Materials provided START
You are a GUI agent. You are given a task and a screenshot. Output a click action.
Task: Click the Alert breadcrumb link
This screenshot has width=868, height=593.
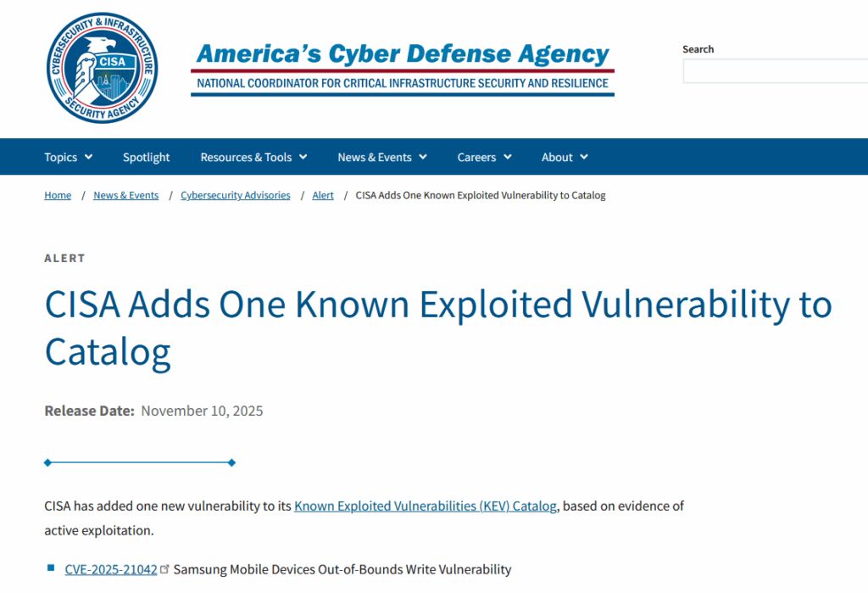pyautogui.click(x=323, y=195)
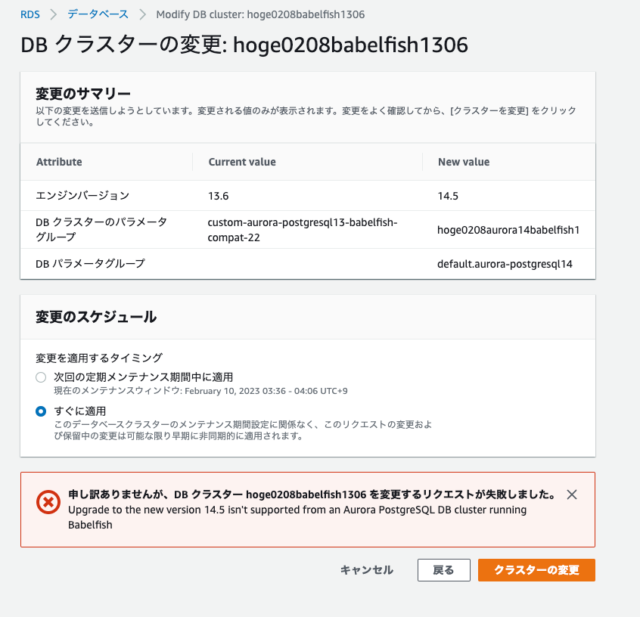640x617 pixels.
Task: Click the default.aurora-postgresql14 value
Action: [504, 264]
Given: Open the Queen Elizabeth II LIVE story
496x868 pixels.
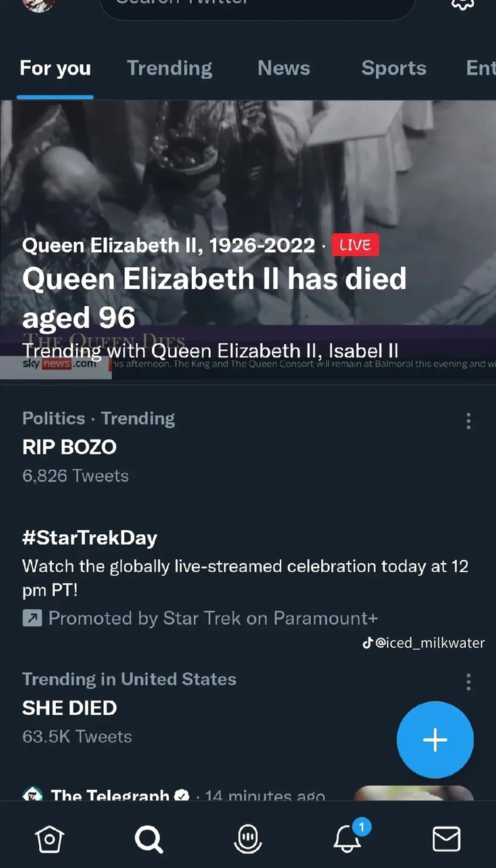Looking at the screenshot, I should coord(248,237).
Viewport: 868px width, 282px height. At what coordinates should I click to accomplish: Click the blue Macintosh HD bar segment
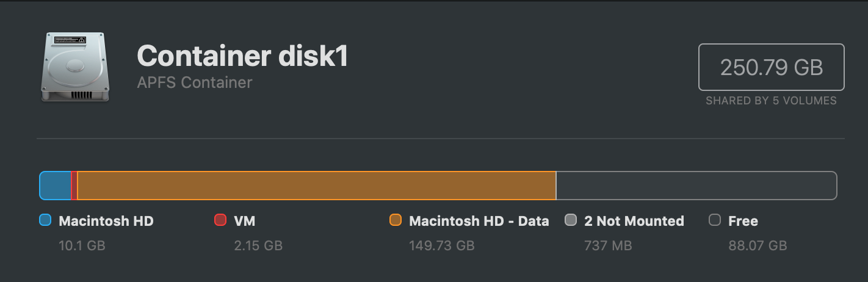click(x=56, y=186)
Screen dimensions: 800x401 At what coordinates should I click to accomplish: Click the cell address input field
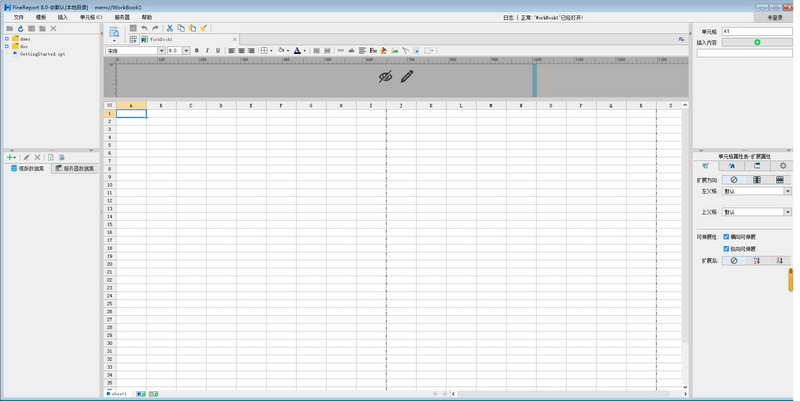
Materials provided END
Exercise brief:
Give back only the lines from the one that carries "Viewport: 868px width, 282px" through the final line above, both included. Drop all pictures.

Reply:
Viewport: 868px width, 282px height. At what coordinates should I click to accomplish: Click the blue Macintosh HD bar segment
click(x=56, y=186)
Screen dimensions: 800x401 At what coordinates should I click to accomplish: Click the cell address input field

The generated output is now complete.